As Table 9b of the 2013 IRS Databook shows, the typical audit rate for a median-income family is 0.6 percent. Thus, tea party donors whose names were disclosed to the IRS were subjected to an audit rate 17 times higher than other Americans.
As more and more people believe that the tax system is unfair and politically rigged, compliance will decline. More importantly, even the perception of the politicization of the IRS is endangering the confidence of the American people in the fairness and legitimacy of the federal government. It is entirely inappropriate to use the coercive apparatus of the state against political opponents. Neither the tax law nor any other law should be used to suppress peaceful political speech or political organizing.

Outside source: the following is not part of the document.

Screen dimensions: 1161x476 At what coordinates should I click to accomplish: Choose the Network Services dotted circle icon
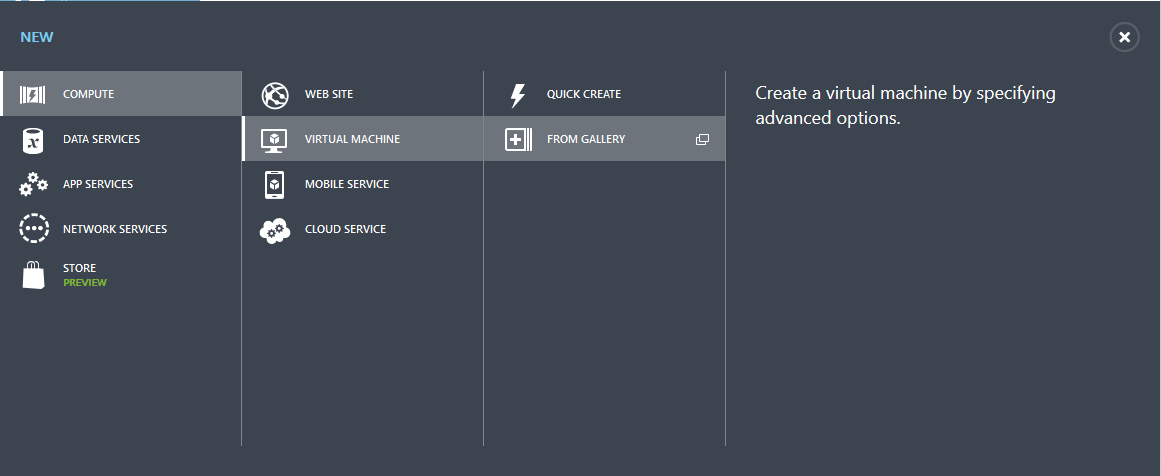click(x=34, y=229)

Present law reflects this understanding. Section 7217 of the Internal Revenue Code makes it a felony for high-level executive branch officials (including the President and the Vice President) to ask the IRS to conduct an audit. However, this section does not currently apply to IRS employees who conduct audits for political purposes.
Section 7214 criminalizes a number of actions by “[a]ny officer or employee of the United States acting in connection with any revenue law of the United States” including “extortion or willful oppression under color of law.” Evidence strongly suggests that officials at the IRS were trying to “willfully oppress” conservative organizations and their donors for political purposes under color of law. But given the linking of “oppression” with “extortion” in the statutory language, it is not clear that this provision would be held applicable in the case of politically motivated audits or other enforcement action.
Finally, section 7213A makes it a crime “willfully to inspect, except as authorized in this title, any return or return information.” Nowhere does it authorize inspecting return or return information for political purposes whether in connection with an audit or otherwise. In fact, section 7605(b) prohibits “unnecessary examination or investigations.” Thus, read together, these two provisions plausibly prohibit politically motivated audits by IRS officials.
The law, however, should be crystal clear that politically motivated IRS enforcement actions are subject to criminal sanctions no matter who requests or authorizes them. It is not. Congress should broaden section 7214 to cover IRS officials or employees who abuse their position, because politically motivated IRS enforcement action is equally inappropriate whether the official involved in instigating it works for the White House or the IRS.
Many thought that, after Nixon-era abuses, this sort of behavior by the executive branch was a thing of the past. It is not. The American people do not want a tax agency that goes after people based on their political opinions. It is time that the IRS be permanently depoliticized.